Wood also tells GPs that “it is likely that it will be several months for old medicine stocks to be used up [and] we, therefore, expect that there will be a gradual impact from these requirements.” The LMC is recommending against purchasing equipment that “might be redundant until we have clear national guidance.”
“It is not the responsibility of practices to provide if it is for the delivery of the contract,” he adds. That chimes with advice from the British Medical Association (BMA) which argues that “the cost of providing connectivity to the database, or for the IT hardware and software that will be required in every pharmacy” should be provided by the NHS “so that the impact on the workload of GPs and their employees is kept to a minimum.”

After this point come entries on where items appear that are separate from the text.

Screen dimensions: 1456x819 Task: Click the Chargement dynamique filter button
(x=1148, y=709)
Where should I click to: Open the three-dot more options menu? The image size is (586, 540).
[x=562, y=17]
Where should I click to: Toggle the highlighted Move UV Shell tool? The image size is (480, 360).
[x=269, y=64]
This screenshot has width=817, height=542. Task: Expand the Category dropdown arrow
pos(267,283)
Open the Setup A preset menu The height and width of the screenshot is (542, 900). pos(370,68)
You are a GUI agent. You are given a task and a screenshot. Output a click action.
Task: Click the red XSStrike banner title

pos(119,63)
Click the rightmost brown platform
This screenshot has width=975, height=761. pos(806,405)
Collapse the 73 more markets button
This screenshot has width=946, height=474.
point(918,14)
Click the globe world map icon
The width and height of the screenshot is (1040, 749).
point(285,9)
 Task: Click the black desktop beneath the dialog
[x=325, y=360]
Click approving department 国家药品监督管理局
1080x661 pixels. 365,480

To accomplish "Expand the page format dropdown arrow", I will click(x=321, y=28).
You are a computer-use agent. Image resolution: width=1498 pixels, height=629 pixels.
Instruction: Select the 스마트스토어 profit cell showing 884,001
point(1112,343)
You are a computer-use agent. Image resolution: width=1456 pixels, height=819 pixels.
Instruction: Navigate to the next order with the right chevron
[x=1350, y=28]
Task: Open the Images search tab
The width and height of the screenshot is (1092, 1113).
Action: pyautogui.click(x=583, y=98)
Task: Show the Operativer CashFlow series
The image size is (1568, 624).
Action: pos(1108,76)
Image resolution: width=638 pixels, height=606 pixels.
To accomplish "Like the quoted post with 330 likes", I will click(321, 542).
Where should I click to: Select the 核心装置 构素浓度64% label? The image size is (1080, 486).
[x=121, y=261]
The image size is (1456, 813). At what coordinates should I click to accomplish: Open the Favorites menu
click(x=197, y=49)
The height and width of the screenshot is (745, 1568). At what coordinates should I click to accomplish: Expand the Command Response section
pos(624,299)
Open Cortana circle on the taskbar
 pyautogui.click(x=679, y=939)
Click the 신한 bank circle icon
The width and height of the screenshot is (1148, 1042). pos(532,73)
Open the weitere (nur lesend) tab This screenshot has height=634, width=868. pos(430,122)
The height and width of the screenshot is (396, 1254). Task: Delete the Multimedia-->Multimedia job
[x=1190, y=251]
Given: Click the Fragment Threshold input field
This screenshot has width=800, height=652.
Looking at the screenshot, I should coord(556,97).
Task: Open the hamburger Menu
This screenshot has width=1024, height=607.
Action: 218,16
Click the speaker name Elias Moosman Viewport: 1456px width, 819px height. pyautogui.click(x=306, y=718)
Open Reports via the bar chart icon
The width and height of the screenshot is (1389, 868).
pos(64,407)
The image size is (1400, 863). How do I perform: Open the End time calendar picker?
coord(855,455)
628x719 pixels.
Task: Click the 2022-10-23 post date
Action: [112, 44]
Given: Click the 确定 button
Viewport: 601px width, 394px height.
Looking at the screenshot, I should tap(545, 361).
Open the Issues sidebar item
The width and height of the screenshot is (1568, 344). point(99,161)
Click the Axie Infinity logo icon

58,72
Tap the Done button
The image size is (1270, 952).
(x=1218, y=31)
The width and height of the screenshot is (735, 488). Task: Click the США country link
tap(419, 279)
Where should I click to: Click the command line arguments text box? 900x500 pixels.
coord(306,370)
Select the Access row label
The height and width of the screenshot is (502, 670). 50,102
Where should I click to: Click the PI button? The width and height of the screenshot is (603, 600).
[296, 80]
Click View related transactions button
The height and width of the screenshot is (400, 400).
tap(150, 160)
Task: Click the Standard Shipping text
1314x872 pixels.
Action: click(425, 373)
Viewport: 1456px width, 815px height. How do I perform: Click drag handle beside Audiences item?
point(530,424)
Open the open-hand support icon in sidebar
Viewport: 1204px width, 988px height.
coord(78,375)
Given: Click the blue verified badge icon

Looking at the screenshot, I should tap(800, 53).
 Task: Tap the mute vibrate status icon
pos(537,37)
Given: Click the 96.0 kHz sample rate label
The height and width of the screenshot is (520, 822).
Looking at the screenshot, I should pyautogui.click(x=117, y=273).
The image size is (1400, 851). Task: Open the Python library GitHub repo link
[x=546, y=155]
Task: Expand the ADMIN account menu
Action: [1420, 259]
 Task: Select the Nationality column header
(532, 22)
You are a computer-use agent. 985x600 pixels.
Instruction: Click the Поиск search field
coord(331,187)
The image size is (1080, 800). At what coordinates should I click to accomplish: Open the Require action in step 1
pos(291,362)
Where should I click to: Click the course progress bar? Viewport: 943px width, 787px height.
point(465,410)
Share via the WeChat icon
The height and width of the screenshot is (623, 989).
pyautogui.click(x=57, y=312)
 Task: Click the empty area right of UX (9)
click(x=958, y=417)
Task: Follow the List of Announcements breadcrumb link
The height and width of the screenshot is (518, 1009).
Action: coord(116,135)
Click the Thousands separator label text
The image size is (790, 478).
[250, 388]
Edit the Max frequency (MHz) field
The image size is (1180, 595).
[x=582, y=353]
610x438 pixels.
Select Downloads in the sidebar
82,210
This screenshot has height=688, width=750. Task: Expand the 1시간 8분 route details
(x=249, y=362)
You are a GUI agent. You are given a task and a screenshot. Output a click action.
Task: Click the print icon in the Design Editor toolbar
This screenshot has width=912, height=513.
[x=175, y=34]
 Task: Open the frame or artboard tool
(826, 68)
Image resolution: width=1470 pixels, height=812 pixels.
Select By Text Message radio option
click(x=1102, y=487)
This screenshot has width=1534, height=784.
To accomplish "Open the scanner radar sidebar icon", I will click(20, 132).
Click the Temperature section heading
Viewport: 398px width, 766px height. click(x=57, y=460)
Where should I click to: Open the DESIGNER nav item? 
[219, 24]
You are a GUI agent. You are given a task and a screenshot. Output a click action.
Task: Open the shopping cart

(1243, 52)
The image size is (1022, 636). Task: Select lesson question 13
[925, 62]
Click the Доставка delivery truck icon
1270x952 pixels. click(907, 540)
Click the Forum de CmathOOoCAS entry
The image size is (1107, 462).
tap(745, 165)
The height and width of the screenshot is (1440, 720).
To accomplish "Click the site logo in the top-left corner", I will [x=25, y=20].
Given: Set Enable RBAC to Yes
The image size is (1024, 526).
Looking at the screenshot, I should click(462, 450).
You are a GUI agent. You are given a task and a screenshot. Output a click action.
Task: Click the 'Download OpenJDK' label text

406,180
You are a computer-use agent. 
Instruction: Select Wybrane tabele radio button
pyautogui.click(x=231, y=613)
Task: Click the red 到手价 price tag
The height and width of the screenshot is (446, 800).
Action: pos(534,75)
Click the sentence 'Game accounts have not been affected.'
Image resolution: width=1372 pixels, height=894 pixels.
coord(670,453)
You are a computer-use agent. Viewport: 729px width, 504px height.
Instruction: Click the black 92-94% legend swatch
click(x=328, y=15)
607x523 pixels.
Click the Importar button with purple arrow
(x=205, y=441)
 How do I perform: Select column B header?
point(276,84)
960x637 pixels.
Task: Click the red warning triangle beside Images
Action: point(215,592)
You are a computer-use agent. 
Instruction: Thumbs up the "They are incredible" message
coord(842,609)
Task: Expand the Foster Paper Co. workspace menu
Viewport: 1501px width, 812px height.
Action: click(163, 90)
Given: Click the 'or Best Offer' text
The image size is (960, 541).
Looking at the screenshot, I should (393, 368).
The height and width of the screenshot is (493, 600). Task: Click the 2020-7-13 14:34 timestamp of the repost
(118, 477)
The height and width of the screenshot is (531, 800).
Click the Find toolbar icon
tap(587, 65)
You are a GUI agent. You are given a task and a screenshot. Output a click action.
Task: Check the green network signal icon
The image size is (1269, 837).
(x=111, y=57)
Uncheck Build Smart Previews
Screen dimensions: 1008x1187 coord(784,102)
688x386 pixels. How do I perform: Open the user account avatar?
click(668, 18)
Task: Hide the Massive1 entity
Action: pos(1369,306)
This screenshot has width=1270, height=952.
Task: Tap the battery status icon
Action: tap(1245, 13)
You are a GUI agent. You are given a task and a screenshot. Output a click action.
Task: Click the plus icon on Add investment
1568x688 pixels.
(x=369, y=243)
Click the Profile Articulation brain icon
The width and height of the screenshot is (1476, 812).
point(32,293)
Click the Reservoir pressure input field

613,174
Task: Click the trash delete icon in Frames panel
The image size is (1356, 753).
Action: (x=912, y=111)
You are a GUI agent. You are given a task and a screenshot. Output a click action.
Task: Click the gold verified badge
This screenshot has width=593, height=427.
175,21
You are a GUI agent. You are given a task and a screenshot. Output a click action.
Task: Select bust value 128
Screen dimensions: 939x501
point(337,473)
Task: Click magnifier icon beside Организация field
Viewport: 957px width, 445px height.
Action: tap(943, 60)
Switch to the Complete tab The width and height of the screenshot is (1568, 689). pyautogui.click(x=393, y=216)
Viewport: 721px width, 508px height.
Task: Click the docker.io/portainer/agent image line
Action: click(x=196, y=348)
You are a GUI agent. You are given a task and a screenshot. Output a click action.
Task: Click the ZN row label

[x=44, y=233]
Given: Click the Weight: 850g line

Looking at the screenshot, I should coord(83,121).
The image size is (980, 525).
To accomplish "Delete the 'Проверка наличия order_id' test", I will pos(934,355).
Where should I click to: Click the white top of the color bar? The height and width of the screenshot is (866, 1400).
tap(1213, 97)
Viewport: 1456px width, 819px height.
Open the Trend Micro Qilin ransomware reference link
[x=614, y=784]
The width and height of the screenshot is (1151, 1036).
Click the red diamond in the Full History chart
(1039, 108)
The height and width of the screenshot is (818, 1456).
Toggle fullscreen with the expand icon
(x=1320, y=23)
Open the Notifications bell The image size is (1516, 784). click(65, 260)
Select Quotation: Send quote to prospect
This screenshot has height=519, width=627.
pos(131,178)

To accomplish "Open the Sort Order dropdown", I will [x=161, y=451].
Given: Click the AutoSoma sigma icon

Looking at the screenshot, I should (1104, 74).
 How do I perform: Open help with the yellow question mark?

The LMC letter comes in the wake of new guidance from the General Pharmaceutical Council (GPhC) and the Medicines and Healthcare products Regulatory Agency (MHRA) on the implementation of the FMD when it comes to inspections and enforcement, as well as MHRA advice on the potential impact of Brexit.
The latter guidance notes that in the event that no deal is agreed “we expect the UK would not have access to the EU central data hub, and therefore stakeholders would be unable to upload, verify and decommission the unique identifier on packs of medicines in the UK.”
In that case, the legal obligations for actors in the UK supply chain would be removed, but packs containing the FMD safety features would still be accepted in the UK, provided that they are in line with other UK packaging requirements.
GP surgeries are defined as healthcare institutions under the EU directive, so the FMD affects all practices, notes the LMC letter, with the greatest impact on pharmacies and dispensing doctors.
“The minimum that every practice will need is a scanner to read the barcodes so that they can decommission the medicine,” says Wood. “For non-dispensing practices, this is likely to affect vaccines and personally administered items. For dispensing doctors, this will add an extra step to the dispensing of every drug pack.”
An article in the Pharmaceutical Journal says that Wood “was unable to suggest what GP pharmacists should do when dispensing in a practice with no FMD hardware.”